* Entergy, ITC work to complete transmission asset transfer
* Entergy’s Arkansas reactor may return to service in Aug
HOUSTON, July 30 (Reuters) - U.S. power company Entergy Corp is mulling the future of its wholesale nuclear operation and plans to cut 800 jobs to save up to $250 million by 2016, Chief Executive Officer Leo Denault told investors on Tuesday.
As part of his reorganization plan to simplify Entergy’s corporate structure, Denault said the company is studying options for its non-utility owned power plants, mainly its aging nuclear plants operating in the U.S. Northeast which face falling wholesale prices and a difficult regulatory environment.
“As we consider strategic alternatives for (Entergy Wholesale), all options are on the table,” Denault said.

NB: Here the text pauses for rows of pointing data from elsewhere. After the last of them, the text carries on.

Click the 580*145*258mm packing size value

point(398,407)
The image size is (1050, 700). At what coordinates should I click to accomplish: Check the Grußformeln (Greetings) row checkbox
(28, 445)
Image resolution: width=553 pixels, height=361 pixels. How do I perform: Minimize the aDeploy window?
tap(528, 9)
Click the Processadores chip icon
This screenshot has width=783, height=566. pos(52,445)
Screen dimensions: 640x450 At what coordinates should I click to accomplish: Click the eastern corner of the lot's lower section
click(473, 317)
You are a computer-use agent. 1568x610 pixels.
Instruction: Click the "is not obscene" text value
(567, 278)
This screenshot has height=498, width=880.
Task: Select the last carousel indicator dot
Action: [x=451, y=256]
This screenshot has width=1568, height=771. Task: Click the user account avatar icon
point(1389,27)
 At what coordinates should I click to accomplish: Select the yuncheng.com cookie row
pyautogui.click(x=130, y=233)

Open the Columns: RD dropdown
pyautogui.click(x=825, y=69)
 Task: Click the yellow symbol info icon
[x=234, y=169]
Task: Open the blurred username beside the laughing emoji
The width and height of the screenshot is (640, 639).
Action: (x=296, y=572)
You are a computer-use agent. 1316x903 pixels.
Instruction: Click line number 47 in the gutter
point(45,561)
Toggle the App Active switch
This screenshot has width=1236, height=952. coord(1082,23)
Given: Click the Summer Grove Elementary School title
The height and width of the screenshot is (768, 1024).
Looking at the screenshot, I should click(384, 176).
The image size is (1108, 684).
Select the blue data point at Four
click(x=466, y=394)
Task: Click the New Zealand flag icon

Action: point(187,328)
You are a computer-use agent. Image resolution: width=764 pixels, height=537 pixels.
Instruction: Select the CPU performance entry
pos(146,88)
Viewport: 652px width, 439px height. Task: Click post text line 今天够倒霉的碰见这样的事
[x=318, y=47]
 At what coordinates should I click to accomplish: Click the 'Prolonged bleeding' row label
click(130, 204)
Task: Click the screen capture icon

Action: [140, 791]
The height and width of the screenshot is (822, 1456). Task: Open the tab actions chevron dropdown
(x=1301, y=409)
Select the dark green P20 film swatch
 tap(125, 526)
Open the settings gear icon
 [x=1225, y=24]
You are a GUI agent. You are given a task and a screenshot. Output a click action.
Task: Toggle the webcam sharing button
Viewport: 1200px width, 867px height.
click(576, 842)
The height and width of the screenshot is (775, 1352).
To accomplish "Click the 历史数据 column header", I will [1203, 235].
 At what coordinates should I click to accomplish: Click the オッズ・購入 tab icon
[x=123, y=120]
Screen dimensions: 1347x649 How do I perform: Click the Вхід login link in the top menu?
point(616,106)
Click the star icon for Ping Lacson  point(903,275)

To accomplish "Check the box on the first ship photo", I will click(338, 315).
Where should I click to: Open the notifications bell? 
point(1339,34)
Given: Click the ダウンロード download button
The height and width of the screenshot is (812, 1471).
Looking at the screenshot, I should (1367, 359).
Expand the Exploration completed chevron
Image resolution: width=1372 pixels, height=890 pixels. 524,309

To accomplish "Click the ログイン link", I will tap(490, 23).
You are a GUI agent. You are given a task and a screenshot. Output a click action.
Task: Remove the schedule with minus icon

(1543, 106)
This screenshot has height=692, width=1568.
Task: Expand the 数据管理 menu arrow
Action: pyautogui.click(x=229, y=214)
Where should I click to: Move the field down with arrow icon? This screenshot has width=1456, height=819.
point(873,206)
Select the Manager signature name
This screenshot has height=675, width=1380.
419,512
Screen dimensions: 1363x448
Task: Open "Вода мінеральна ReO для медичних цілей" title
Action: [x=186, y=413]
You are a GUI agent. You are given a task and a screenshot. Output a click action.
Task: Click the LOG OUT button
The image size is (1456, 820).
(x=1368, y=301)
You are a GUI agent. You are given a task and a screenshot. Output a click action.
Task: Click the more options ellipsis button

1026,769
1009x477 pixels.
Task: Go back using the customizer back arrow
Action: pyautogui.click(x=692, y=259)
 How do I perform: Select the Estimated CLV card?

Denault, who took the reins of New Orleans-based Entergy earlier this year after the retirement of J. Wayne Leonard, outlined seven strategic imperatives he said he hopes will make the company easier “to follow, predict and value.”
Denault’s top priority is to complete the integration of Entergy’s transmission grid into the Midcontinent Independent System Operator, or MISO, and to obtain approval of the divestiture of the transmission assets to ITC Holdings Inc from state regulators by year end.
The transaction, a spin-off and merger, has received approval from federal regulators, but regulators in four states have questioned whether the plan would increase transmission rates for Entergy customers without providing sufficient benefits.
To satisfy state regulators, Entergy’s utility units and ITC are offering a total of $453 million in rate mitigation to customers to offset ITC’s request for a higher rate of return.
“We believe that the benefits for our customers, employees and communities are real,” Denault said. “This rate mitigation plan puts us and ITC on the hook to deliver them.”
Entergy also said its 834-megawatt Unit 1 at its Arkansas nuclear power plant may return to service in August, several months ahead of the company’s last estimate.
The unit has been shut since late March after an industrial accident during a refueling outage killed one worker.
The plant is located near Russellville about 75 miles (120 km) northwest of Little Rock.